On the first day of school, thousands of kids across Illinois walked into their new classrooms for the first time. They met their teachers and found their desks. While they waited for class to start, they looked around the room for smiling faces.

Throughout the day, our students looked at the faces of their classmates, teachers, staff members and administrators. They looked for reasons to try and reasons to care. They looked for reasons to hope.

That same day, parents wondered, "Will my son be happy at school? Will my daughter have a best friend in her class? Will he have someone to sit with at lunch? Will she like her teacher?" They, too, looked for reasons to hope.

For many students, the first day of school is their bravest day of the year - the road ahead offers great excitement and opportunity, but the foreseeable future seems uncertain and a little frightening.

Given recent events, most of us know just what this feels like.

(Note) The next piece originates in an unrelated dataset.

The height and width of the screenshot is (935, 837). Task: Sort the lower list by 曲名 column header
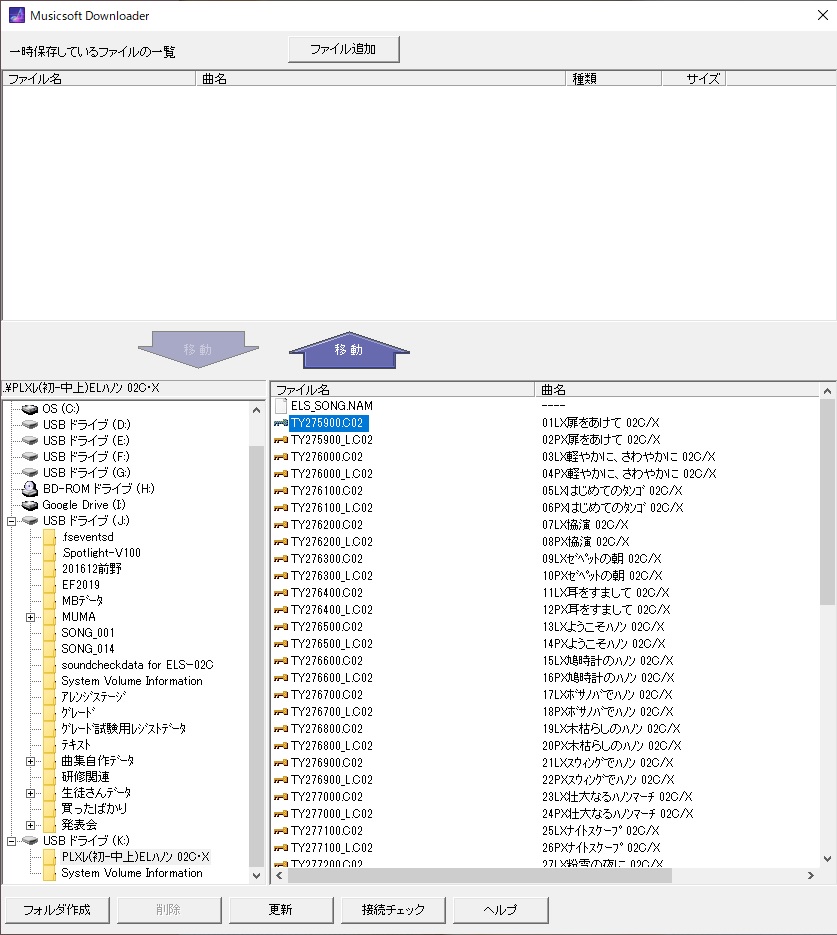pos(553,389)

We live in uncertain times.

From the state legislature's recent school funding compromise to the debate surrounding "school choice" to the ongoing national conversation about race and equality, the news this summer has left families in communities from Gurnee to Naperville to Arlington Heights to Elgin asking "What does all of this mean for our kids? Our community? Our schools?"

No one knows what lies ahead, but we believe there are thousands of reasons for hope.

And hope matters.

In a 2015 Gallup poll, more than 75 percent of the respondents said "hope" and "engagement" are the most important qualities in a school. More important than standardized test scores or any other measure, these results reflect the belief that students who feel "hope for the future" and "engaged at school" are far more likely to earn good grades, graduate, go to college, find a job after school and feel good about themselves.

But what can we do to help students feel more hopeful about their future and more engaged at school? The answer is found in the relationships our kids experience along the way. Relationships based on trust, acceptance, kindness, compassion and high-expectations don't just define what "school" means to a child, they determine how children define themselves.

When we build relationships, we build communities of acceptance and respect that transcend the barriers that may divide us, and we leverage our single greatest strength: our diversity.

Time and again, research has shown that diversity benefits every student in a school by reducing the achievement gap and providing learning experiences that cannot be replicated.

As the national conversation about equality continues, we believe our schools can serve as beacons of acceptance and achievement. Dr. Martin Luther King once said, "The arc of the moral universe is long, but it bends toward justice." Our school communities represent a vibrant cross section of America, and our students' lived experiences, family stories and cultural heritage are gifts they bring with them, not just on the first day of school, but everywhere they go.

By learning to value one another's personal histories, our students will grow immeasurably as people and help bend this "moral arc."

So, we say with one strong, clear, unequivocal voice: we are proud of who we are.

Hate has no place in our schools.

Regardless of race, socioeconomic status, gender, sexual orientation, age, academic ability, learning style or religion, every one of our students deserves to look around the classroom and find smiling faces and the warm feeling that comes from knowing they have a special place in our community. They deserve to know they have teachers and friends who care about them and are willing to help them succeed.

Our students give us thousands of reasons for hope. And all our children deserve to have a reason to try, a reason to care and a reason to hope for a brighter future.

Joe De Rosa is a board member for Woodland School District 50 in Gurnee. This essay was cowritten and signed by the full District 50 school board: Carla Little, Joyce Mason, Lizzy Helgren, Terry Hall, Chris Schrantz and Jennifer Haack.